Leave out the images and repeat every entry below exactly.

══ ENTRIES PROVIDED ══

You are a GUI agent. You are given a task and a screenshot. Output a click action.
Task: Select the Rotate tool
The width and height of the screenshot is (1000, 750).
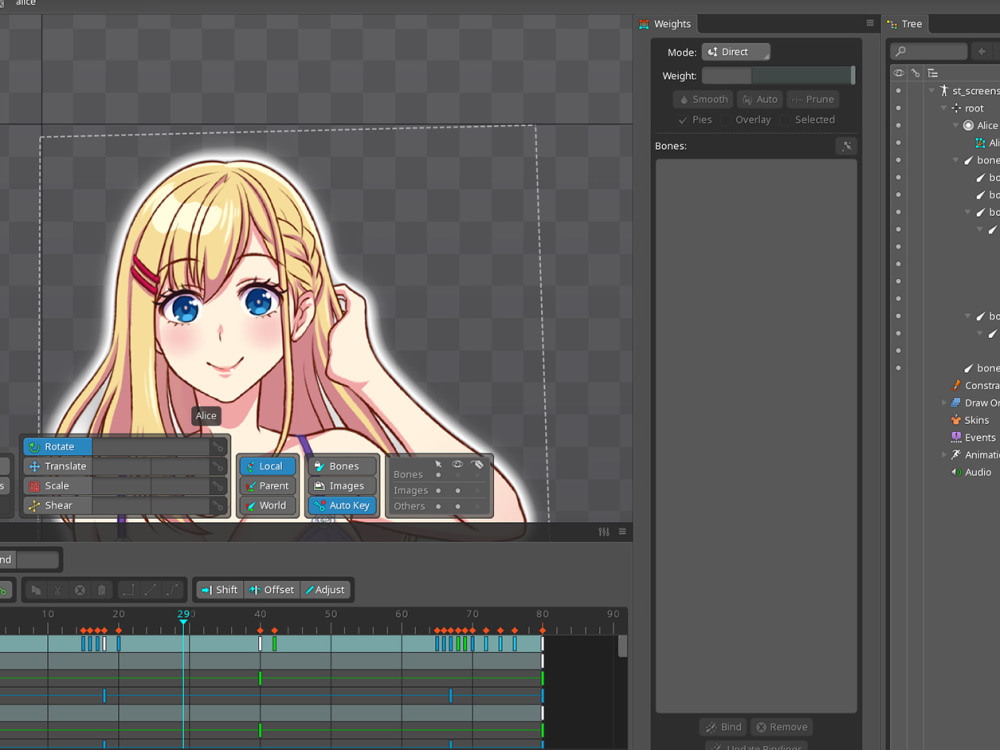[57, 447]
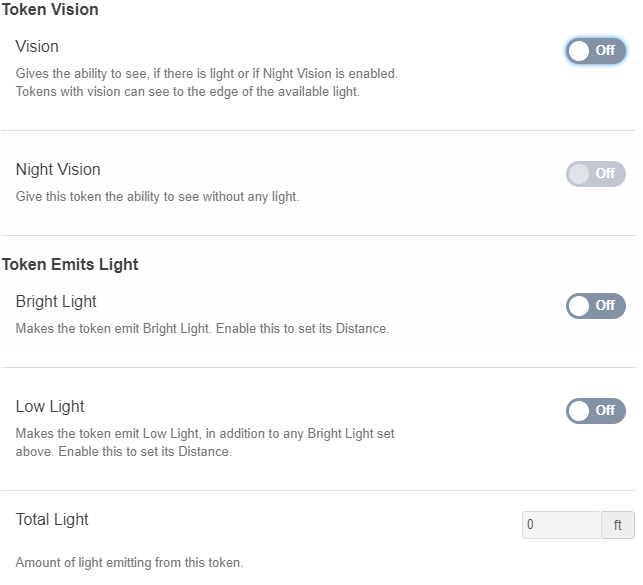Enable the Vision toggle switch

coord(595,51)
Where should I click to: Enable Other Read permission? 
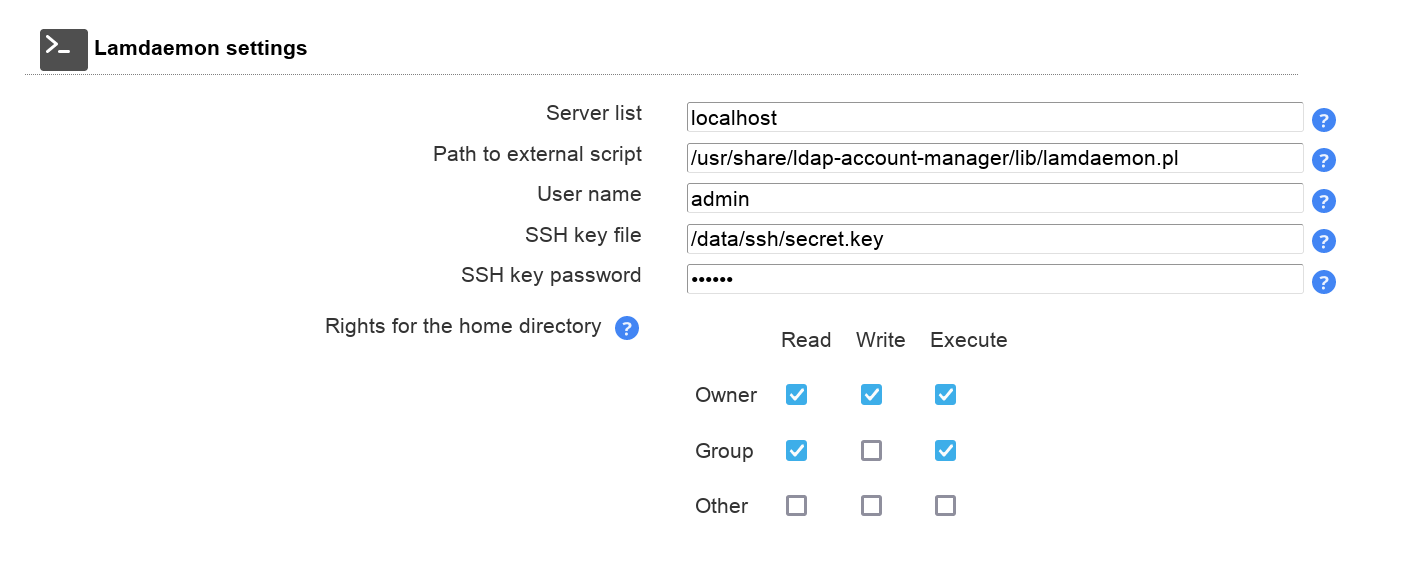796,506
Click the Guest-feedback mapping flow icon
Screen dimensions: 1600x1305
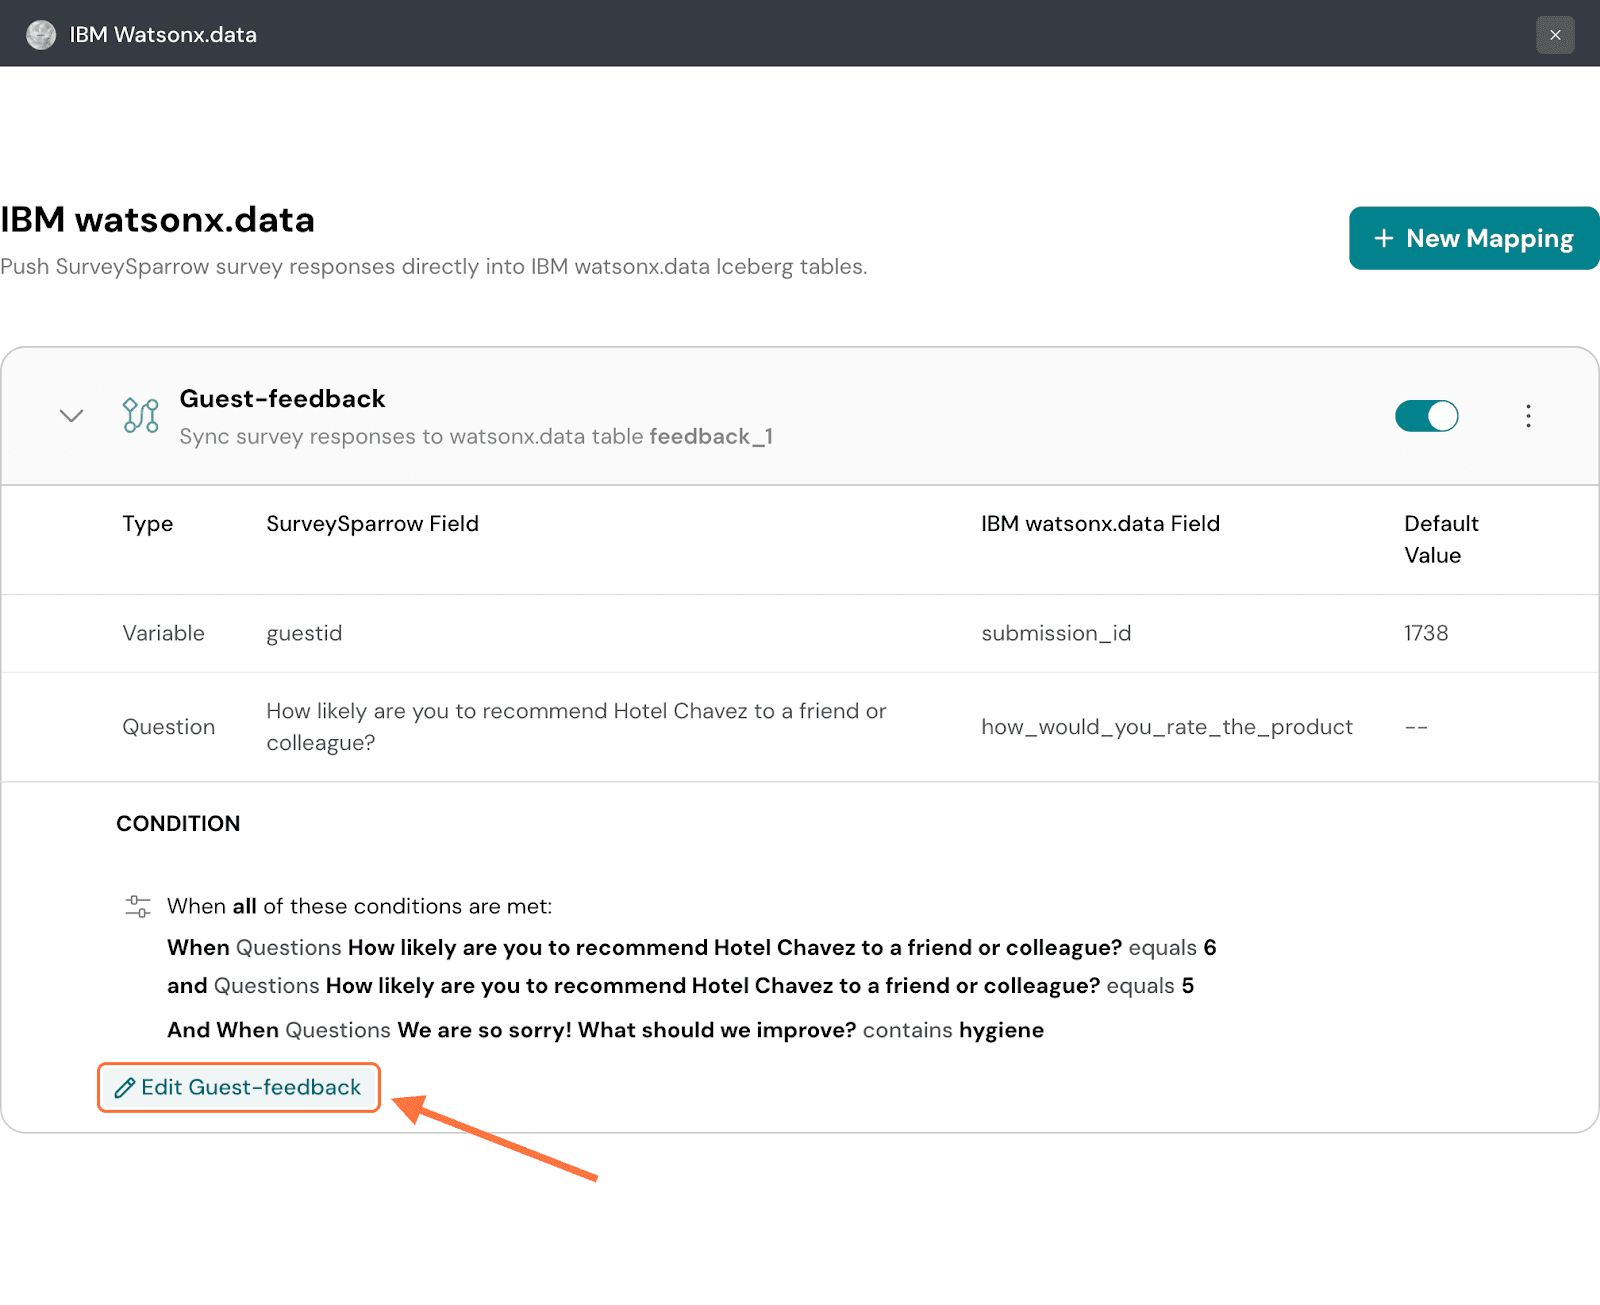(141, 416)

═══

# ANSWER FOR THIS EXERCISE:
You are a GUI agent. You are given a task and a screenshot. Output a click action.
Task: Select the Rotate tool
The width and height of the screenshot is (1000, 750).
[57, 447]
Enable the Vision toggle switch

coord(595,51)
Where should I click to: Enable Other Read permission? 
796,506
Click the Guest-feedback mapping flow icon
Screen dimensions: 1600x1305
(141, 416)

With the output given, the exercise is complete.